**Consegna dell'esercizio 1**
Riporti le righe del file di dati a partire da quella che contiene "Expand the Current Profile Selected dropdown" fino a quella che contiene "coord(276,969)", sostituendo "dropdown" con "drop-down menu" e lasciando tutto il resto invariato.

**Brano fornito**
In un momento, il tempo di una telefonata, si passa dallo status di inoccupato (disoccupato, in cerca di I occupazione, senza lavoro..)a quello di simil-lavoratore. 
In fondo uno stage retribuito è quasi un lavoro, no?
Dopo gli stage-fuffa dell'Università, in cui non sei pagato, non sei seguito, non lavori, sei un po' abbandonato a te stesso, uno stage retribuito è un grandissimo passo in avanti nella carriera dei quasi lavoratori..in fondo, se si viene pagati si ha la certezza che un lavoro te lo faranno fare, che quindi ci si formerà e così dopo alcuni mesi ci si sarà lavati dalla terribile macchia di neolaureati.
Quindi concentrazione, pronti, via!
Sperando di non passare in un solo colpo da stage-fuffa a stage-schiavitù!

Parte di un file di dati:
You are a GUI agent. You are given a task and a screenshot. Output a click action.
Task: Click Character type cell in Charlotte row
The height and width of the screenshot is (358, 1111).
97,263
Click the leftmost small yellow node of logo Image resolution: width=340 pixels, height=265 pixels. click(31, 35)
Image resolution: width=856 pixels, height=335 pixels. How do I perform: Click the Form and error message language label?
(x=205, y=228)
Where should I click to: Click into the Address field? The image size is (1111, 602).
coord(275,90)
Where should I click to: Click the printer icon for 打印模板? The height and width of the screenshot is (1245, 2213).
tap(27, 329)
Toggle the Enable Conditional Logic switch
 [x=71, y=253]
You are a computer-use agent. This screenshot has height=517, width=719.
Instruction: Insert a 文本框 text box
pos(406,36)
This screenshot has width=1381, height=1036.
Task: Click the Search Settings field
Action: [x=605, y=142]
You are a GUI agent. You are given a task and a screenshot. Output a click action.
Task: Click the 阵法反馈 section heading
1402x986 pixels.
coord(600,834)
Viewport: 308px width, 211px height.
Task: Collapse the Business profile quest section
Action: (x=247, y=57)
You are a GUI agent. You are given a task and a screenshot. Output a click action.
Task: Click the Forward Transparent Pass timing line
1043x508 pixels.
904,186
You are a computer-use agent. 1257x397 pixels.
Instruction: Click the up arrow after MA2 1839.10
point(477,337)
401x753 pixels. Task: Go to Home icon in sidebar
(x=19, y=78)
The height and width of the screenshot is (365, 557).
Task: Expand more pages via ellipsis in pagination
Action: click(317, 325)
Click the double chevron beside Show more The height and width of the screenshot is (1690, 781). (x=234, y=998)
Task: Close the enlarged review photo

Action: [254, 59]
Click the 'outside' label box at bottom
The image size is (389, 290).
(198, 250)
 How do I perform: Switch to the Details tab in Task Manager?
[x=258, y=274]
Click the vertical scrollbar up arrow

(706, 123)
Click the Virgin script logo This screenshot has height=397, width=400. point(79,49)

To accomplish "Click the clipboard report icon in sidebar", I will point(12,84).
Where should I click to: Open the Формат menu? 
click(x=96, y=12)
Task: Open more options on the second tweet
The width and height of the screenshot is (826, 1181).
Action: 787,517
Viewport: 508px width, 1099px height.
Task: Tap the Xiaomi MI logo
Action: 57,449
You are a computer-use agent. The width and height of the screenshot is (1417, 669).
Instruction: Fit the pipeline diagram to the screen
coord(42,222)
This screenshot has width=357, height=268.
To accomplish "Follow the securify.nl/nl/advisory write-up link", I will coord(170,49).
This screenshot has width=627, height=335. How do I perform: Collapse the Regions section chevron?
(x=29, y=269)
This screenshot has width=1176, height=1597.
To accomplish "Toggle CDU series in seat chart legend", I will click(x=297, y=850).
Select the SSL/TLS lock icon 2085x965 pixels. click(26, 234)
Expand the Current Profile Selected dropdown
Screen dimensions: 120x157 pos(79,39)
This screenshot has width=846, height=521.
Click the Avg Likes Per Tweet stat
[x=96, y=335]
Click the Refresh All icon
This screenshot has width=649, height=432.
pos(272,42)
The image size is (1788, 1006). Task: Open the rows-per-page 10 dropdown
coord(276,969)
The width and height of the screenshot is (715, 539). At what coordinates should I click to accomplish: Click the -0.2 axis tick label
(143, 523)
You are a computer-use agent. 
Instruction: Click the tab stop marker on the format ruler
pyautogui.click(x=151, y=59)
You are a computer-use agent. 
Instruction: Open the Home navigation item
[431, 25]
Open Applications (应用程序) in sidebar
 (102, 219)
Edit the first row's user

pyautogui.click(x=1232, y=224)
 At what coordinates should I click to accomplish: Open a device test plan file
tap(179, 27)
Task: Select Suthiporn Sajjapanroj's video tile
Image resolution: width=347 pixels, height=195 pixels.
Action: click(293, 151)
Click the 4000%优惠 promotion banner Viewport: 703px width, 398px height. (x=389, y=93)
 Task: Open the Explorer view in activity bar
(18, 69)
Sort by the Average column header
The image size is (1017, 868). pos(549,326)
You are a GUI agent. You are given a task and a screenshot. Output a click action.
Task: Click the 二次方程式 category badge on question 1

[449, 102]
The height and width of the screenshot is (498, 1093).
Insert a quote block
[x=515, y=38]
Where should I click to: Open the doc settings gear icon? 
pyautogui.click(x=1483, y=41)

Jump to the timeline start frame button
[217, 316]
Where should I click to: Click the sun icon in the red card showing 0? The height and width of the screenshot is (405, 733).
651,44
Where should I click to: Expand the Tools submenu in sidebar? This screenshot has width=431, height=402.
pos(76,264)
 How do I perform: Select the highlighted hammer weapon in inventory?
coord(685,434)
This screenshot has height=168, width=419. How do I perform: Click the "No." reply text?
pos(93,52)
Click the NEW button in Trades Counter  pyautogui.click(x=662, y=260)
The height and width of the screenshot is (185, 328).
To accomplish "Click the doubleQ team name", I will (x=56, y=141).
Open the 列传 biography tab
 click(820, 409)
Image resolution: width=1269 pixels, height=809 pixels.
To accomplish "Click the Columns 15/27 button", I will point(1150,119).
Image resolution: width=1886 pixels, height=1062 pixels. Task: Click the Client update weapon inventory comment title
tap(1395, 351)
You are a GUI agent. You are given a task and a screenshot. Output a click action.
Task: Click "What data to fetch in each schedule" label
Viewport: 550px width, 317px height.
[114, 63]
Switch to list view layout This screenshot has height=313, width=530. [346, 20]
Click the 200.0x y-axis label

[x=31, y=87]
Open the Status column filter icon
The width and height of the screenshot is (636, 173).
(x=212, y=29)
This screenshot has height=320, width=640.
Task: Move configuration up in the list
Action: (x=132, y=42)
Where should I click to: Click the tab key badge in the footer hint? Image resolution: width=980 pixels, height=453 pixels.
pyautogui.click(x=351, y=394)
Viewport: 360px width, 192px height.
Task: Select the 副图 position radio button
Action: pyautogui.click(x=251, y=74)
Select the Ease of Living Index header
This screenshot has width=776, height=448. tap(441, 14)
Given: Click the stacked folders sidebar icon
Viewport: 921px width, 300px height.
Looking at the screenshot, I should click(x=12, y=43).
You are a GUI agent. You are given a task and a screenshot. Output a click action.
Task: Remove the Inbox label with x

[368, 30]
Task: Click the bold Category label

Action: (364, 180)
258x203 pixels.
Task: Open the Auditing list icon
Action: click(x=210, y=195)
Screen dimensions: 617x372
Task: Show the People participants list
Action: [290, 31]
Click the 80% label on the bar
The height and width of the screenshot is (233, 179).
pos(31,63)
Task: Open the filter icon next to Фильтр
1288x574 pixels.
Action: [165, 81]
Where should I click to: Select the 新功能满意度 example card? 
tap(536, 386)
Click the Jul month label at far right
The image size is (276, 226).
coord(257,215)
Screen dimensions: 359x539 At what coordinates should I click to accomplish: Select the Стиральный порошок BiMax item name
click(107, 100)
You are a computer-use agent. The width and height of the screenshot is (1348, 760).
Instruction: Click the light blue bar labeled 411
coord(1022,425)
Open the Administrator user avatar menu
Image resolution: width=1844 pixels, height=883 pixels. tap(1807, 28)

**Consegna dell'esercizio 2**
Secondo il brano sugli stage, per quale motivo uno stage retribuito costituisce un grandissimo passo avanti rispetto agli stage universitari?

**Risposta corretta 1**
Expand the Current Profile Selected drop-down menu
Screen dimensions: 120x157 pos(79,39)
This screenshot has width=846, height=521.
Click the Avg Likes Per Tweet stat
[x=96, y=335]
Click the Refresh All icon
This screenshot has width=649, height=432.
pos(272,42)
The image size is (1788, 1006). Task: Open the rows-per-page 10 drop-down menu
coord(276,969)

**Risposta corretta 2**
Se si viene pagati, si ha la certezza di poter davvero lavorare e quindi di formarsi. Così, dopo alcuni mesi, ci si libera della macchia di neolaureati. Negli stage universitari, invece, non si è pagati, non si è seguiti e non si lavora.